* TO DO *
Put the rows into a numbered list, leaving out blank lines, from the line with "Toggle Gizmos rendering in the Game view" up to and including the line with "[x=8, y=804]".

* RECORDS TO PROCESS *

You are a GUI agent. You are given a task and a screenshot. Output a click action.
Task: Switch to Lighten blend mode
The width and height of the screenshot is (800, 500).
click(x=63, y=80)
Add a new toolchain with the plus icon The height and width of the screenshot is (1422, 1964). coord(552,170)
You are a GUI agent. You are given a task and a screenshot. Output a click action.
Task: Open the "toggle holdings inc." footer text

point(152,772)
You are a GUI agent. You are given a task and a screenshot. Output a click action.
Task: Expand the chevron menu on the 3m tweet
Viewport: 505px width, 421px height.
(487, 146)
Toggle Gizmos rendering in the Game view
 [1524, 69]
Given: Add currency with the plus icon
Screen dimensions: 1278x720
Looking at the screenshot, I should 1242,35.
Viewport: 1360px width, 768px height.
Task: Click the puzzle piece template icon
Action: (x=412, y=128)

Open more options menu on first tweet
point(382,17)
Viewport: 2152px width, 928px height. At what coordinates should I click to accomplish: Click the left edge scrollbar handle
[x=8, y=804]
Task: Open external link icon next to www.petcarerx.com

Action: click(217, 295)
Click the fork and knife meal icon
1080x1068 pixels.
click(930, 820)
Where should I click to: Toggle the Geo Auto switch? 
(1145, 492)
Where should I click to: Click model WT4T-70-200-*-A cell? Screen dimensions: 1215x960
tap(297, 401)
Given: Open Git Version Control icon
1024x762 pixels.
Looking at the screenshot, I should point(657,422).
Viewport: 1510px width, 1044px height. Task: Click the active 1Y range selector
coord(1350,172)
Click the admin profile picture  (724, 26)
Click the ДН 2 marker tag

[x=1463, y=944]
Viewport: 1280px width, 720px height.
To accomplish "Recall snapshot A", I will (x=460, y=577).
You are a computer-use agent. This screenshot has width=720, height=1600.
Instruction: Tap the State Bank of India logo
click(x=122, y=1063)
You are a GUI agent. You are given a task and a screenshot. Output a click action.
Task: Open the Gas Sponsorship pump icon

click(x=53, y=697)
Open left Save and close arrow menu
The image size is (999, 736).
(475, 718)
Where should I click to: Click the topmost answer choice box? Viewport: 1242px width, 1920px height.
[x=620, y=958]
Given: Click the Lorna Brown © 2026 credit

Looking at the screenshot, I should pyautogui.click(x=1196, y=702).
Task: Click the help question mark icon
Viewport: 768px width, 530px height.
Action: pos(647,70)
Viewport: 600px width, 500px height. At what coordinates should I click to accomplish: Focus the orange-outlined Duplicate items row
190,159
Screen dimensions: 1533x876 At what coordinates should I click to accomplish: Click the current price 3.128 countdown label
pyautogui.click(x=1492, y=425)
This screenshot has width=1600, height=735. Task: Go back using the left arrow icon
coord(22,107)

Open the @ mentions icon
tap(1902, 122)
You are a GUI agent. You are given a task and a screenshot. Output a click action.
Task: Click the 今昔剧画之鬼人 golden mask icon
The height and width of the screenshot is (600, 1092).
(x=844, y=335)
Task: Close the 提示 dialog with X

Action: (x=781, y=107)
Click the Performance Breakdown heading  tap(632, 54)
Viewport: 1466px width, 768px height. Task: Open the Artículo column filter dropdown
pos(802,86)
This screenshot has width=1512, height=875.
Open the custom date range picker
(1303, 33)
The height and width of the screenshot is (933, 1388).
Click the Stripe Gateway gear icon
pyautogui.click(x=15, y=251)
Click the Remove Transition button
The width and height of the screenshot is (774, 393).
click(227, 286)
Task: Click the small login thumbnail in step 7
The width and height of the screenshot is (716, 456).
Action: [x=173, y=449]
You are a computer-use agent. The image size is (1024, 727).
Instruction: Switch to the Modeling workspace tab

* TASK OUTPUT *
1. Toggle Gizmos rendering in the Game view
2.  [1524, 69]
3. Given: Add currency with the plus icon
4. Screen dimensions: 1278x720
5. Looking at the screenshot, I should 1242,35.
6. Viewport: 1360px width, 768px height.
7. Task: Click the puzzle piece template icon
8. Action: (x=412, y=128)
9. Open more options menu on first tweet
10. point(382,17)
11. Viewport: 2152px width, 928px height. At what coordinates should I click to accomplish: Click the left edge scrollbar handle
12. [x=8, y=804]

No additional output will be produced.